Insomma Vittorio Sgarbi sarà a Sutri. D’accordo con l’eccellente, fraterno amico Emanuele, chiamiamo Sgarbi al telefono: «Ci vediamo domani a Sutri. Venite al Palazzo del Vescovo». Noi andiamo e ci riabbracciamo, perché il Tempo passa non basta a fermare chi non vuole essere fermato. Quella sera stessa, Emanuele ed io ci ritroviamo “arruolati” ad occuparci – come soldati di ventura di un’età meravigliosa – con il compito di curare la Comunicazione di Vittorio Sgarbi per Sutri. Cosa volete di più dalla vita? Noi siamo vivi e ci divertiamo ad andare “notte e giorno d’intorno girando”. La vita è un balocco, un frutto succoso da spremere facendone stillare nettare e ambrosia. È una danza colorata sul limite del mondo.

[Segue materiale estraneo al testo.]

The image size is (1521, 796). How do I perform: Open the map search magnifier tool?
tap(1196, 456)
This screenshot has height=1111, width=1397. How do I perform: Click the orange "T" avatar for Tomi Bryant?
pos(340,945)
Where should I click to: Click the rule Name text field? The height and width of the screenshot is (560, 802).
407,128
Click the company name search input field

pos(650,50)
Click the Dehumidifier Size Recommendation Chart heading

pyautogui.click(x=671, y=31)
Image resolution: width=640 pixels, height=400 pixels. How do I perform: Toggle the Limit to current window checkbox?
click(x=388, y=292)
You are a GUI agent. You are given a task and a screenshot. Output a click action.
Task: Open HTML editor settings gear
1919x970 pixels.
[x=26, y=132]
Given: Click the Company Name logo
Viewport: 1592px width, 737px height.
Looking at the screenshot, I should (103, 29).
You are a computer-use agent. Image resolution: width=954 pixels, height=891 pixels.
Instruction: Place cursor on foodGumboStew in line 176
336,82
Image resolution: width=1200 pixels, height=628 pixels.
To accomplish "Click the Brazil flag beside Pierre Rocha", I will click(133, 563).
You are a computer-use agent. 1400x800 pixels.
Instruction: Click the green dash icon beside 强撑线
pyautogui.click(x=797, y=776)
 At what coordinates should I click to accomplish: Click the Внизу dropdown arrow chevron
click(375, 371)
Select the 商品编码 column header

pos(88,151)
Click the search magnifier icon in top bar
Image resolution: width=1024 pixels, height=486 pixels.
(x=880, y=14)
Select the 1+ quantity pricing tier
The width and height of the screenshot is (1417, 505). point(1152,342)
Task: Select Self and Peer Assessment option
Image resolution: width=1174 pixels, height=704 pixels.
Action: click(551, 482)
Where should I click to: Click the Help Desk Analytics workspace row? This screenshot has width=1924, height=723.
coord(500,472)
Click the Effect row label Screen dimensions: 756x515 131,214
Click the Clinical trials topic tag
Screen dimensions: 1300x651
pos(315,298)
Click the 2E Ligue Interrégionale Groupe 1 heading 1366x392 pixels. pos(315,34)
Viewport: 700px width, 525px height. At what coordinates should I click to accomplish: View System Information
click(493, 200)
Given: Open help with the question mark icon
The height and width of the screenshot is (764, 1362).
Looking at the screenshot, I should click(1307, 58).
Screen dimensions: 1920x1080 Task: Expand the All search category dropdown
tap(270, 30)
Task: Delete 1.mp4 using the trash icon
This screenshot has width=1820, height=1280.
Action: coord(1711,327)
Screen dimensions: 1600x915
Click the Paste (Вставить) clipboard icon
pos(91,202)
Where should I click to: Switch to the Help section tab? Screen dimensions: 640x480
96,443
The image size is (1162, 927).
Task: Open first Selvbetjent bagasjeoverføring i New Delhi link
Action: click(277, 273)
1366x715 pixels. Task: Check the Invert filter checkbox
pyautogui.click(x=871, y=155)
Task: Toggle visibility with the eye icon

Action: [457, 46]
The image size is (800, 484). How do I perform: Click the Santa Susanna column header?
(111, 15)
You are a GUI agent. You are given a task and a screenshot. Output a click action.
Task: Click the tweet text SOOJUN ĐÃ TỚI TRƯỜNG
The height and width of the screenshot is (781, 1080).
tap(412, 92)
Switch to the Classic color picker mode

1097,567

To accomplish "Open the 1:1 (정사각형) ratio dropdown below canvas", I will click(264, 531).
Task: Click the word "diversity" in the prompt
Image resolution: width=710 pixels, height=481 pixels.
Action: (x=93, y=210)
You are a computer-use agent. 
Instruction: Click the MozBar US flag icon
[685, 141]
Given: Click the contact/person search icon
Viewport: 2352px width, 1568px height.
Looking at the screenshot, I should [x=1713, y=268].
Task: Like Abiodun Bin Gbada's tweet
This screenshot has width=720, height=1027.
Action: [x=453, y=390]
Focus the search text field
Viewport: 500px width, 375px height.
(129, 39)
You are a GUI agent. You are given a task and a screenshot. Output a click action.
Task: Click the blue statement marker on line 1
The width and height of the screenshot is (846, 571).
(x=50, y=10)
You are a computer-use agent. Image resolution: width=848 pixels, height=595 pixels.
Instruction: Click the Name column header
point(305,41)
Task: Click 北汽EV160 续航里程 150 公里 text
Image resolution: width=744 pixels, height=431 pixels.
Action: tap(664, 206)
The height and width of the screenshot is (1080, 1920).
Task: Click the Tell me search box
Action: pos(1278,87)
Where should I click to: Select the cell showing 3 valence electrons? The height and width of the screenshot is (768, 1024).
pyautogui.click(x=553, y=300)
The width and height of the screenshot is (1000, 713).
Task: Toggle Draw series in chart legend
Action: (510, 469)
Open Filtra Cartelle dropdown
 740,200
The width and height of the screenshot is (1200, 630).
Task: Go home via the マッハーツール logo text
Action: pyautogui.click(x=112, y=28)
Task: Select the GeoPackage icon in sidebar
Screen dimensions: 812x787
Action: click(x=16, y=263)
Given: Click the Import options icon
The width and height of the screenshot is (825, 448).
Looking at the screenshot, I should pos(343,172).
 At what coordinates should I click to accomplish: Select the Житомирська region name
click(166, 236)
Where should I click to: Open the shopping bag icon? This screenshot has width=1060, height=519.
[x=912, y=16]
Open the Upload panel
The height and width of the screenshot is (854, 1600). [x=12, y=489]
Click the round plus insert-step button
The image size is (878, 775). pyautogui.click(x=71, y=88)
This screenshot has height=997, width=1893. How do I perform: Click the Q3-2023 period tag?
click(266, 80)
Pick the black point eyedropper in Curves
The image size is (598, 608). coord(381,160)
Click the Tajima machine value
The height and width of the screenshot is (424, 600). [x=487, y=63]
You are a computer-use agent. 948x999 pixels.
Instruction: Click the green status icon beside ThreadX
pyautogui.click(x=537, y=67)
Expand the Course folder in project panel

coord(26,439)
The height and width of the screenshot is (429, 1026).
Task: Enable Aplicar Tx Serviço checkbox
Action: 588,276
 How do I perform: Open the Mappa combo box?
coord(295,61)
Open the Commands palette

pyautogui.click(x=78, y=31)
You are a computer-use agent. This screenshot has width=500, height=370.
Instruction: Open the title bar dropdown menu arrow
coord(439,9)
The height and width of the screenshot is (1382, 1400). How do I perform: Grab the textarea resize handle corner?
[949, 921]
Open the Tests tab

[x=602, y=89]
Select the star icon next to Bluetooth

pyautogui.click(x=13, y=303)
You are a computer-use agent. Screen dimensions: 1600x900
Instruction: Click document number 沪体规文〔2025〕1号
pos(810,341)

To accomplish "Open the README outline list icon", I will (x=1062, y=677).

Così, adesso, dopo un mese, quello che i più miopi potevano credere un sogno, un’utopia, un delirio irrealizzabile, sta prendendo vita e forma. Una Sutri che emerge dall’oblio plurisecolare, dalla dimenticanza della Storia, dalla perdita del ricordo, per ritornare ad avere uno splendore antico e sempre attuale, con un grande unico e straordinario museo – Palazzo Doebbing – che anche grazie alla lungimiranza del Vescovo dell’Arcidiocesi, è stato affidato alle sapienti cure di Vittorio Sgarbi. Ci sarà una grande rivista di alto profilo culturale che raccoglierà le migliori firme del nostro Paese e che tratterà d’Arte, Bellezza e Letteratura mentre già sta per arrivare la nuova – e gratuita – illuminazione per tutto il paese e le storiche e splendide ceramiche di Deruta per abbellirlo togliendo l’insipiente e sgradevole plastica dal centro storico.

Perché Vittorio ha una sola parola, perché sa fare, costruire e non soltanto sognare, e lo fa con quella capacità di pochi che nel Rinascimento veniva chiamata “sprezzatura”. Lui, unico tra tanti ai nostri giorni, unico ad avere coraggio, sapienza e forza tra troppi mediocri, piccini paurosi e limitati, può.

È la “sprezzatura”… fatevene una ragione… e noi siamo e resteremo lì con lui.